Dr. Rasmussen graduated from Smith College with a BA in Biological Sciences (2000) and received a MA (2005), MPhil (2006), and PhD (2009) in Microbiology and Immunology from Columbia University. She did her postdoctoral fellowship at the University of Washington and previously held faculty positions at the University of Washington and the Columbia Mailman School of Public Health. In addition to her primary appointment at VIDO, Angie is also affiliated with the Georgetown Center for Global Health Science and Security. She is a member of the Verena Consortium, a multi-disciplinary, international effort to predict and study emerging viral pathogens, as well as the Communications Director for the CoVaRR-Net research consortium. She is also a member of the WHO Ad Hoc Expert Committee for Preclinical Models of COVID-19 and sits on the Editorial Boards at Vaccine, mSphere, and Cell Reports.

In addition to her research, Dr. Rasmussen is a prolific science communicator on both social media and in the mainstream press, as well as a writer for numerous publications including Forbes, Leaps.org, Slate, Foreign Affairs, the Washington Post, and the New York Times. She is passionate about advocating for equity in biomedical research and public health, and is a member of the US NIH Advisory Committee to the Director Working Group on Changing the Culture to End Sexual Harassment, as well as a faculty mentor for the volunteer science education group Wearing is Caring. She believes strongly that biosecurity and global public health must be collaborative international efforts and is eager to extend this outreach work in Canada and abroad.


Craig S. Andrade (MODERATOR), Associate Dean of Practice, SPH

Craig Andrade (SPH’06,’11) is Associate Dean of Practice and Director of the Activist Lab at Boston University’s School of Public Health (SPH) where he is serves to catalyze and encourage SPH’s public health practice portfolio locally and globally among all members of the school community, including faculty, staff, students, alumni, and community partners. He is also a member of the Dean’s Cabinet and the Governing Council and chairs the school’s permanent practice committee.

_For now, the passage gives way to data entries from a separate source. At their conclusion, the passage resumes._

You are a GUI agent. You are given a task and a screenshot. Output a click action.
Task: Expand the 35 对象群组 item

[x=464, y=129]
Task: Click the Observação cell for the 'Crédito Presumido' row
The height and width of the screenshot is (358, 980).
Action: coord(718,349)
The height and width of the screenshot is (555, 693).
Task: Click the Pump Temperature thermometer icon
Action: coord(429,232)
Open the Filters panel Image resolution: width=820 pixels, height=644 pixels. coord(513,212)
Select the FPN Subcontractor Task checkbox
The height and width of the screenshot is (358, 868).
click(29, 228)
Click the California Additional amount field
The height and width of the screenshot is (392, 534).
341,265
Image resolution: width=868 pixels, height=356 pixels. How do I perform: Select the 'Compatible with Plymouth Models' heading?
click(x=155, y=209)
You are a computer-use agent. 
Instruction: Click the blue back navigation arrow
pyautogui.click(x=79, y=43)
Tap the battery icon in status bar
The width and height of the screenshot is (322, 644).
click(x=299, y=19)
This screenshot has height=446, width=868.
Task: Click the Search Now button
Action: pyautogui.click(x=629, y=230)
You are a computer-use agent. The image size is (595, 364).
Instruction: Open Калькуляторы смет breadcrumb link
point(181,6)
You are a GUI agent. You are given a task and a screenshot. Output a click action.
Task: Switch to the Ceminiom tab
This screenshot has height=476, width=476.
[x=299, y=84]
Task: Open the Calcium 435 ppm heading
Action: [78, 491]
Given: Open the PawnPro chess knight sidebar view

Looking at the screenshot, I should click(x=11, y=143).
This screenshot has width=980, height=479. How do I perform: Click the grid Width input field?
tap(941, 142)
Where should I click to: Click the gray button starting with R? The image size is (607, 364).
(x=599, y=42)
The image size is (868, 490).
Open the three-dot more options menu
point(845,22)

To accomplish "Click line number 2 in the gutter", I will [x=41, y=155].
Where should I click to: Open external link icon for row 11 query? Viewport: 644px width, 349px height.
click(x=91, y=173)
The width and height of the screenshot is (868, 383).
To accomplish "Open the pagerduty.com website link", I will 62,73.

Previously Dr. Andrade was the Director of the Bureau of Family Health & Nutrition (BFHN) at the Massachusetts Department of Public Health (DPH). BFHN’s programs include Early Intervention (EI), Pregnancy, Infancy and Early Childhood, Children and Youth with Special Health Needs, Women, Infants and Children (WIC) Nutrition Program, Home Visiting, Title V Maternal and Child Health Block Grant, Breastfeeding Initiative, Birth Defects Surveillance, Universal Newborn Hearing Screening Program, the Office of Data Translation and Birth Defects Research and Prevention. He also served as Director of the Division of Health Access at DPH, helped found the Racial Equity Leadership Team and Cross-Department Racial Equity Collaborative at DPH and was Associate Dean of Health and Wellness and Director of Student Health Services at Wheaton College in Norton, MA.

He served as critical care, public health and ward nurse at Boston Medical Center; nurse manager and head athletic trainer at Buckingham Browne & Nichols School in Cambridge, MA; and was owner/operator of Active Health, a private health and fitness company. Craig is a registered nurse, athletic trainer, licensed massage therapist and strength and condition specialist with masters and doctoral degrees in public health from Boston University. His research interests include behavioral risk management and resilience-building among children, adolescents and young adults.